The case involves Coca-Cola’s Minute Maid “Pomegranate Blueberry” juice.  Despite its label, Coca-Cola’s beverage is 99.4% apple and grape juice.  Pom Wonderful makes a juice that contains only pomegranate and blueberry juice.  Concerned it was losing sales to Coca-Cola, Pom Wonderful sued Coca-Cola for false advertising under the federal Lanham Act.  Both the federal district court and the Ninth Circuit Court of Appeals rejected Pom Wonderful’s claim, finding Coca-Cola’s labeling acceptable under the FDCA.

Now Pom Wonderful’s false advertising claim lives to see another day.  The Supreme Court’s decision will be of great interest to the food and beverage industry.  It should be carefully watched by all industries regulated under the FDCA.

The Dietary and Nutritional Supplements Industry

As I wrote last month, dietary supplement manufacturers will want to keep tabs on Pom Wonderful’s fate.  If the Supreme Court reverses the Ninth Circuit, supplement companies could see more Lanham Act lawsuits.  False advertising plaintiffs may be especially interested in airing these claims given recent negative publicity for the supplements industry stemming from research published in the journal Annals of Internal Medicine.

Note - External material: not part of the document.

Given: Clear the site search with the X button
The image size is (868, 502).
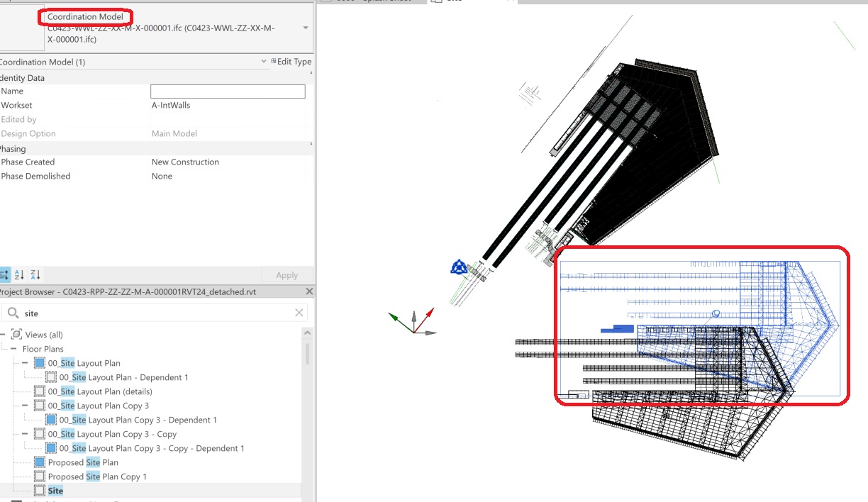Looking at the screenshot, I should coord(299,313).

Pharmaceutical Manufacturers

Pom Wonderful’s appeal should matter to drug manufacturers, particularly companies that shoulder the expense of bringing a drug to market through the FDA approval process.  Many times these manufacturers and their approved products face competition from drug products that have never been approved by the FDA.  Many courts, including the Fourth Circuit Court of Appeals, see, e.g., Mylan Laboratories v. Matkari, 7 F.3d 1130, 1139 (4th Cir. 1993), have turned back attempts by pharmaceutical companies to use the Lanham Act to mitigate the impact of such unapproved drugs.  The Supreme Court’s decision should shed light on the viability of these claims.

Medical Device Industry

Advertisements about “FDA approved” medical devices are legion.  Many of those advertisements are inaccurate.  The reason is that most medical devices are on the market through the 510(k) clearance process.  This means the device manufacturer has shown that its device is “substantially equivalent” to another legally marketed device.  A medical device has been “approved” by FDA when the agency approves a manufacturer’s (expensive) premarket approval application (“PMA”).  If a device is on the market through a PMA that means the FDA has found the device safe and effective for its intended use.

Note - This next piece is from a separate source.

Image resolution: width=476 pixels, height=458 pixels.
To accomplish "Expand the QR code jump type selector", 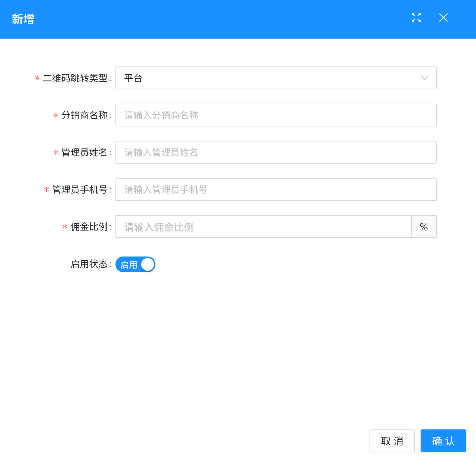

Medical device manufacturers who have invested resources in the PMA process might be interested in using the Lanham Act to prevent manufacturers of 510(k) devices from using “FDA approved” to market their 510(k) device.  For reasons similar to the ones the Ninth Circuit gave in Pom, those claims have failed in the past.  Cf. PhotoMedex, Inc. v. Irwin, 601 F.3d 919 (9th Cir. 2010).  The Supreme Court may breathe new life into these claims.